Baroness Jean Corston said she was concerned that the coalition had given no indication that it intends to continuing funding specialist women’s centres to provide offenders with an alternative to prison.
The Labour peer, who wrote a high-profile report for the last government on supporting vulnerable female offenders, is to discuss the issue with ministers at the end of the month. She said it costs £70,000 a year to keep one woman in prison, compared with just £750 in a centre.
The network of centres is part of a £15.6m programme of support introduced by Labour to provide alternatives to prison for women, but funding is an issue for many.
Corston, who was speaking at an exhibition depicting female offenders’ experiences of the criminal justice system, said this could lead to increased reoffending that would affect the women’s children.

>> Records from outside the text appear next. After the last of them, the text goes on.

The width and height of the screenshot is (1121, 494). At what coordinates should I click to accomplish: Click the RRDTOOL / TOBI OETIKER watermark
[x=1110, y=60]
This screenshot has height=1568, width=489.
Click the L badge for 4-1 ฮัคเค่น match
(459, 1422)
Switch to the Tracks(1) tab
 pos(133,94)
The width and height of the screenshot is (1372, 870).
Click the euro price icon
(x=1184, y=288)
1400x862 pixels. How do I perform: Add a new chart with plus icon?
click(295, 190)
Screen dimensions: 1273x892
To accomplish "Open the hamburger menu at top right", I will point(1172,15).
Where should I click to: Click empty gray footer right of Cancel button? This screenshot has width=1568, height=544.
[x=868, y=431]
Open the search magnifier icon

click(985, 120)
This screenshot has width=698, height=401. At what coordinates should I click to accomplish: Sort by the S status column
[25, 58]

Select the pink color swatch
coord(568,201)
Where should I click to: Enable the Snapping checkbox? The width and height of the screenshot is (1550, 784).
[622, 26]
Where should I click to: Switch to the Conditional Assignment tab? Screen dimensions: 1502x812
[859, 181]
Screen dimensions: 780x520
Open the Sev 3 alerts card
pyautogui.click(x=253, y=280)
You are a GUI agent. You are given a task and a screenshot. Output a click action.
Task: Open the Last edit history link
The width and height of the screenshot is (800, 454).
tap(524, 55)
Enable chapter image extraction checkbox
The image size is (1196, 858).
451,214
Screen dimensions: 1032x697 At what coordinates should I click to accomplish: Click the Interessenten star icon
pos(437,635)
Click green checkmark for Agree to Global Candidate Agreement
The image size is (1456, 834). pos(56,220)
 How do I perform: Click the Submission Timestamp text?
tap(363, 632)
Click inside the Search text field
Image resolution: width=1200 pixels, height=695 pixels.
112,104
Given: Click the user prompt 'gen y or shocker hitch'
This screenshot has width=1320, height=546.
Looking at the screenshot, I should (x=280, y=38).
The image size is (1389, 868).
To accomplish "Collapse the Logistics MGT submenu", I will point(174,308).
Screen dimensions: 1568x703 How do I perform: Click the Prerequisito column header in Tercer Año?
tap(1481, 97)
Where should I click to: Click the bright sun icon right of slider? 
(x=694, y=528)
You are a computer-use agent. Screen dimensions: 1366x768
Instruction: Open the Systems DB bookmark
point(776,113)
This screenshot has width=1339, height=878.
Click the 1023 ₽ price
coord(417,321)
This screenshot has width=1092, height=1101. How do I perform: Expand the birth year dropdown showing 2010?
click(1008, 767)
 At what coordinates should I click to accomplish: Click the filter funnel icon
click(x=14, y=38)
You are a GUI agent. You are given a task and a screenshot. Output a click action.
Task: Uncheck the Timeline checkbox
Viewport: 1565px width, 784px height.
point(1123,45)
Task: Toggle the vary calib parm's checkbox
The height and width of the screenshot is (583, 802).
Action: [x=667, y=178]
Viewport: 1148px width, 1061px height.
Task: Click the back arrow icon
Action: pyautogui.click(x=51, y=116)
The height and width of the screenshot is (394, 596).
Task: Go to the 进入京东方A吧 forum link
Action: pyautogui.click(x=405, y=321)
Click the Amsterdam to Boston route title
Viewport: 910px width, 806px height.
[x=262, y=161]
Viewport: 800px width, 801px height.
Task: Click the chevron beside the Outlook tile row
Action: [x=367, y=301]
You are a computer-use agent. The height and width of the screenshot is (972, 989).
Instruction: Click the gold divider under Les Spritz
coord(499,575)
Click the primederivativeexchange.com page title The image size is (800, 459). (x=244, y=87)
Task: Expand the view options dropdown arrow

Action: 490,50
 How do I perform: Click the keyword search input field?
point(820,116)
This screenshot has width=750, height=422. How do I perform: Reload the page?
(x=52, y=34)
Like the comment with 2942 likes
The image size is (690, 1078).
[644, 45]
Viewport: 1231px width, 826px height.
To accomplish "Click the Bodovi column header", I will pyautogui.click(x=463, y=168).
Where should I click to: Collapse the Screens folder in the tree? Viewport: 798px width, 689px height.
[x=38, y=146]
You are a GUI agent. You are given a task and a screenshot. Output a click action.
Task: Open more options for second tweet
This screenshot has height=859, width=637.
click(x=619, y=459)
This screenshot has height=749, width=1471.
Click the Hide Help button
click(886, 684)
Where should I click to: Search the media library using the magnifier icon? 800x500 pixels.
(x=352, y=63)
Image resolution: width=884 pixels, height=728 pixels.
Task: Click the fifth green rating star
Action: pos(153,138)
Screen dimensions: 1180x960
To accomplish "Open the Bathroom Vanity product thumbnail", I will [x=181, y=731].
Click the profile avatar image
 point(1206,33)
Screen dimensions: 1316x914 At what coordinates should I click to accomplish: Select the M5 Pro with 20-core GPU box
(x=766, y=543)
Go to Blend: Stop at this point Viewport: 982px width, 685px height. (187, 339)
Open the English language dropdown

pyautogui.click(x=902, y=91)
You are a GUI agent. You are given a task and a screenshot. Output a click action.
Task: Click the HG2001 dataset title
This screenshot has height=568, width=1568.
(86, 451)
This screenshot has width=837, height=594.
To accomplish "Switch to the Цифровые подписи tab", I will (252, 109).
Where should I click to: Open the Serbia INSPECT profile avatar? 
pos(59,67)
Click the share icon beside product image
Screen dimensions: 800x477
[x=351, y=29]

She said: “The women’s centres provide many offenders with their first real opportunity to address the root cause of their offending, and to take responsibility for their lives. They must receive the money they need to continue this important work.”
Similar concerns were raised by Linda Bryant, head of diversion and offender management services for the mental health charity Together, which organised the exhibition. Bryant feared there would be cuts next year to niche outreach groups that provide mental health support to help divert women away from prison.
“The problem with any cuts to community services is there’s a risk the packages won’t be possible because outreach services start to lose their funding and sometimes it’s the services run by these that suffer,” said Bryant.